In the entries below, find the line containing "Task: Click the DIVONNE US team name" and the line containing "Given: Click info icon beside Published posts". Copy those two lines and everything between them exactly, without the pictures.

[Available data Boundary: Start]

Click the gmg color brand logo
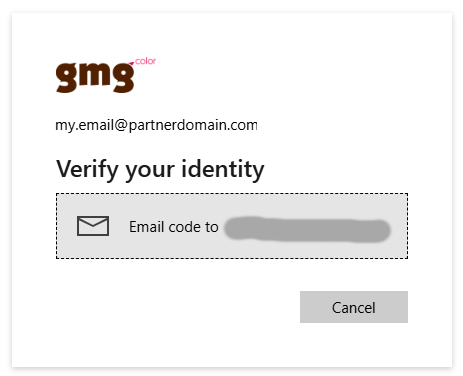The width and height of the screenshot is (463, 376). pyautogui.click(x=106, y=75)
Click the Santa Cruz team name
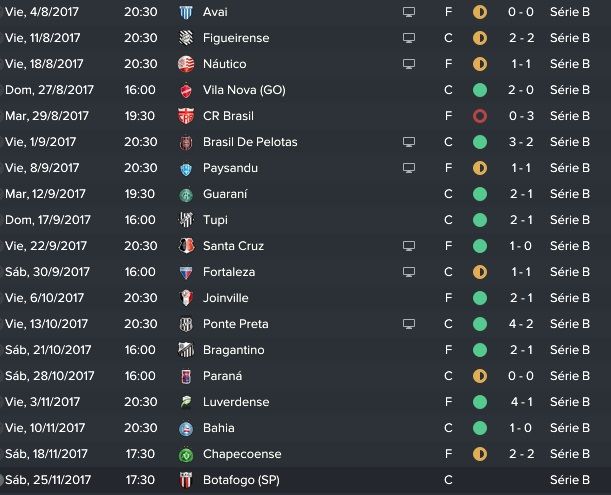The height and width of the screenshot is (495, 611). [233, 246]
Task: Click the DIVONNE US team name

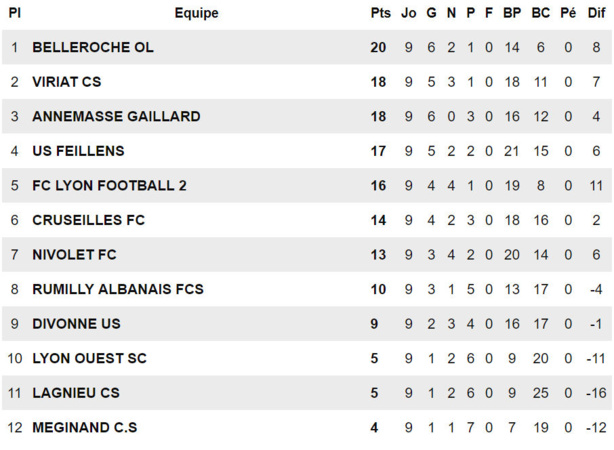Action: click(76, 324)
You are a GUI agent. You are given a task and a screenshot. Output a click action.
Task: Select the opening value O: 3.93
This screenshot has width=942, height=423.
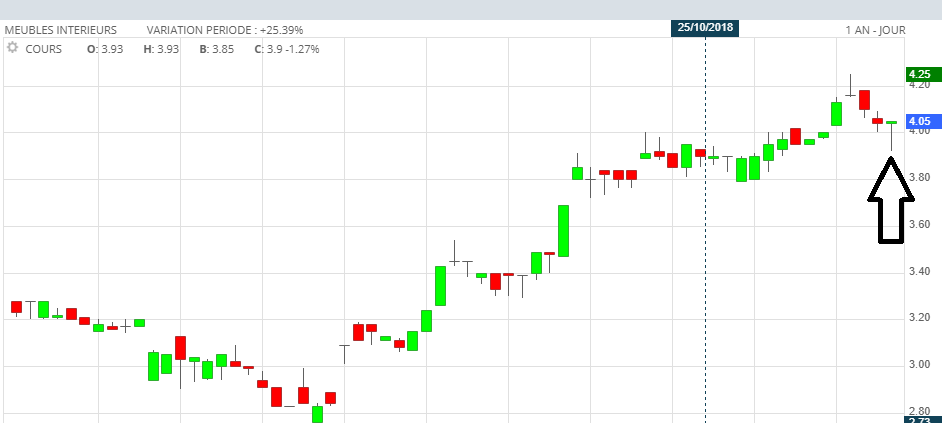coord(105,49)
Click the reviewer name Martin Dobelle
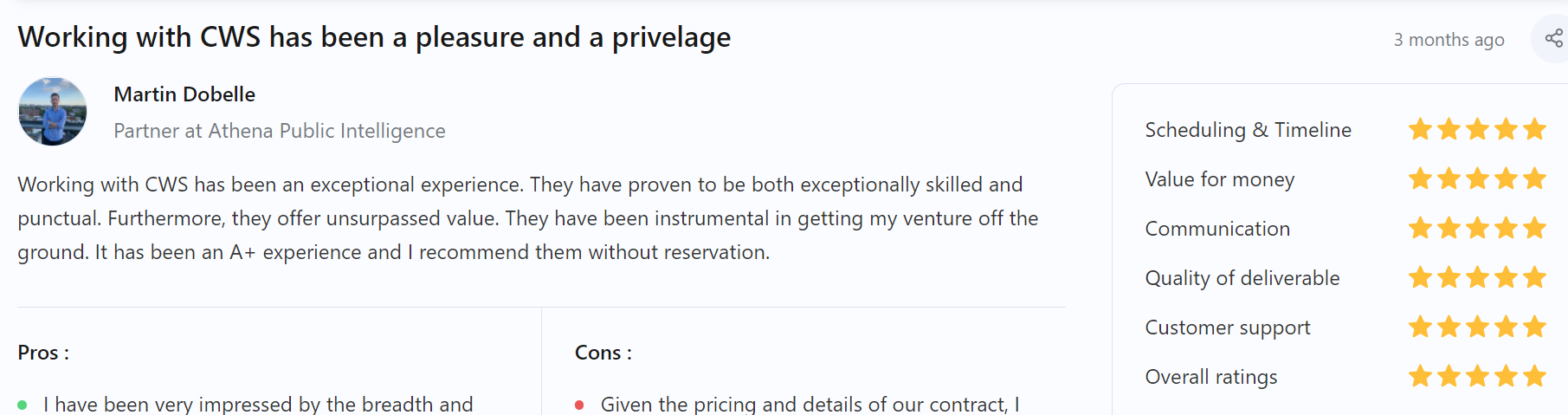This screenshot has height=415, width=1568. 184,94
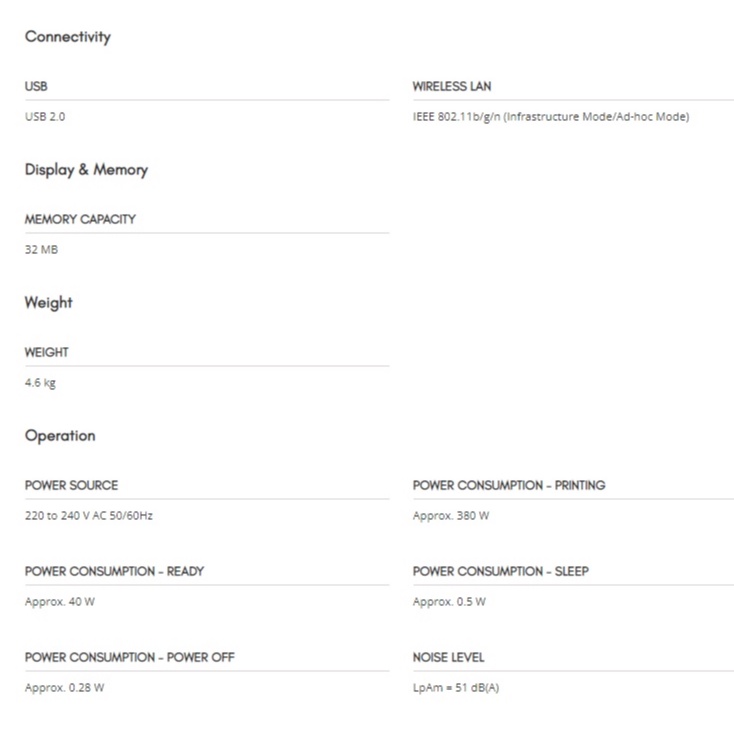
Task: Click the "USB 2.0" value text
Action: (45, 117)
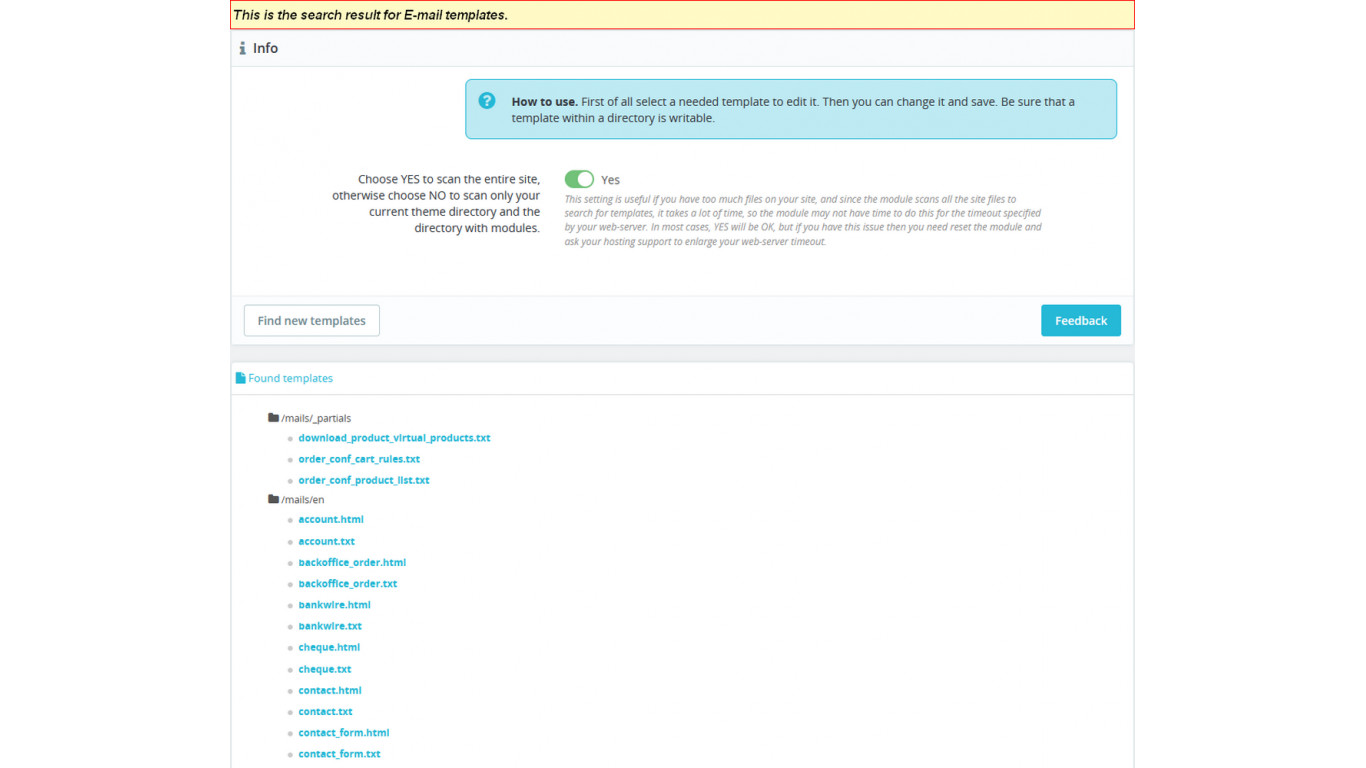Image resolution: width=1366 pixels, height=768 pixels.
Task: Open download_product_virtual_products.txt template
Action: [394, 438]
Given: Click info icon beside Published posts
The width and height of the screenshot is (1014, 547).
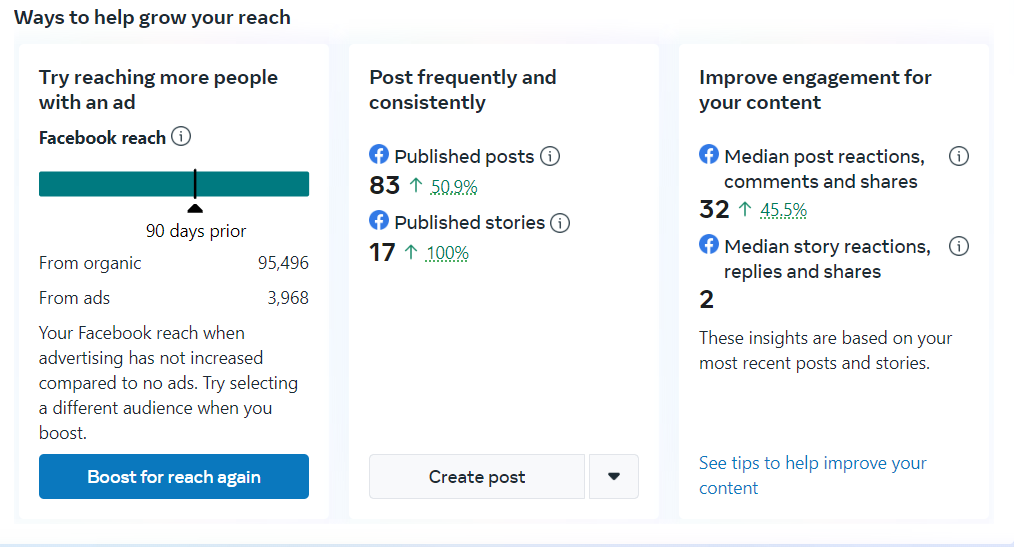Looking at the screenshot, I should (550, 156).
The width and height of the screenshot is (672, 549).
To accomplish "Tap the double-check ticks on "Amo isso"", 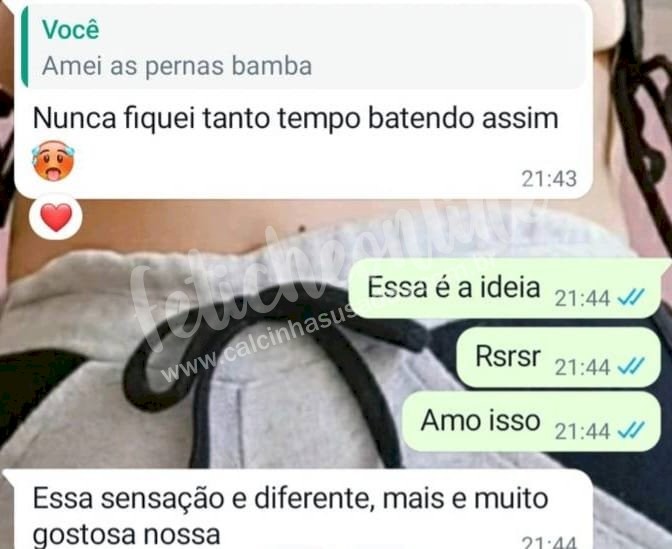I will tap(631, 431).
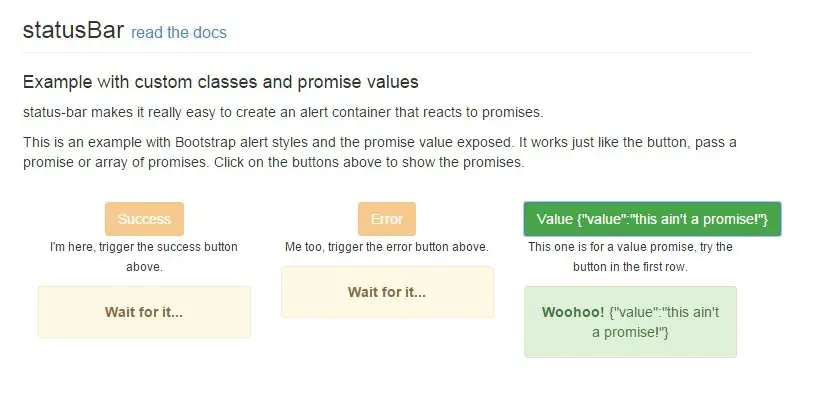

[Available data Boundary: End]

* [Reply]:
Task: Click the DIVONNE US team name

Action: click(76, 324)
You are a GUI agent. You are given a task and a screenshot. Output a click action.
Task: Select the opening value O: 3.93
This screenshot has width=942, height=423.
coord(105,49)
Click the reviewer name Martin Dobelle
This screenshot has height=415, width=1568. 184,94
Task: Click the "USB 2.0" value text
Action: (45, 117)
Image resolution: width=1366 pixels, height=768 pixels.
Task: Open download_product_virtual_products.txt template
Action: [394, 438]
Given: Click info icon beside Published posts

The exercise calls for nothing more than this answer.